Il secondo incontro, quello di giovedì 20 gennaio, Ifigenia: generazione sacrificio, avrà per protagoniste Monica Centanni (docente di Lingua e letteratura greca presso lo IUAV – Venezia e l’Università di Catania) e le registe Silvia Masotti e Camilla Zorzi. Parleranno dell’Ifigenia di Euripide andata in scena la scorsa estate al Teatro Romano. Giovedì 3 febbraio Marzia Pieri, docente di Storia del teatro presso l’Università di Siena, parlerà con i curatori di due pubblicazioni goldoniane da poco in libreria: La locandiera, a cura di Piermario Vescovo (Milano, Feltrinelli, 2021) e La donna vendicativa, a cura di Giulia Tellini (Venezia, Marsilio, 2021). Giovedì 10 febbraio infine Dante e la Bibbia: un film di persone e burattini. Marco Campedelli (burattinaio e teologo) e Raffaella Baldacci (insegnante e formatrice) presenteranno il mediometraggio da loro realizzato con Nicola Pasqualicchio e Francesca Cecconi dell’Università di Verona.
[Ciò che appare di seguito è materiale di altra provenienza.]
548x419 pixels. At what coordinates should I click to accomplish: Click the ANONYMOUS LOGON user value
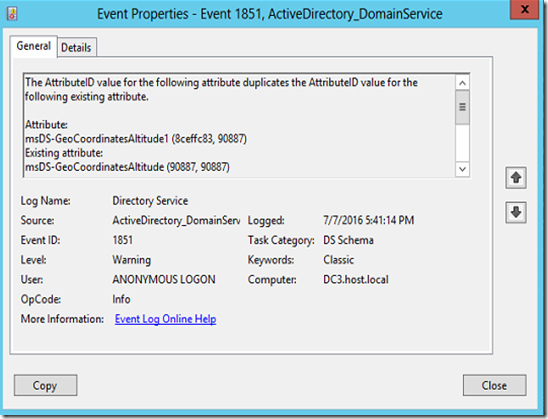pos(164,280)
Prenotazioni per le visite guidate: segreteria@teatrostabileverona.it  / info@infoverona.it

 

In ottemperanza ai protocolli previsti per il teatro, per l’accesso agli incontri e per la visita guidata è necessario il super green pass che sarà controllato all’ingresso. All’interno del teatro dovrà essere indossata la mascherina FFP2 per tutta la permanenza. L’impianto di aerazione (riscaldamento e raffrescamento) è stato dotato di sistemi di sanificazione che sfruttano l’azione combinata di lampade germicide ad alta efficienza (UVC) e di pacchi filtranti in materiale fotocatalitico. Questa sinergia consente di mantenere un elevato grado di salubrità dell’aria e delle superfici rendendo sicura la presenza in sala.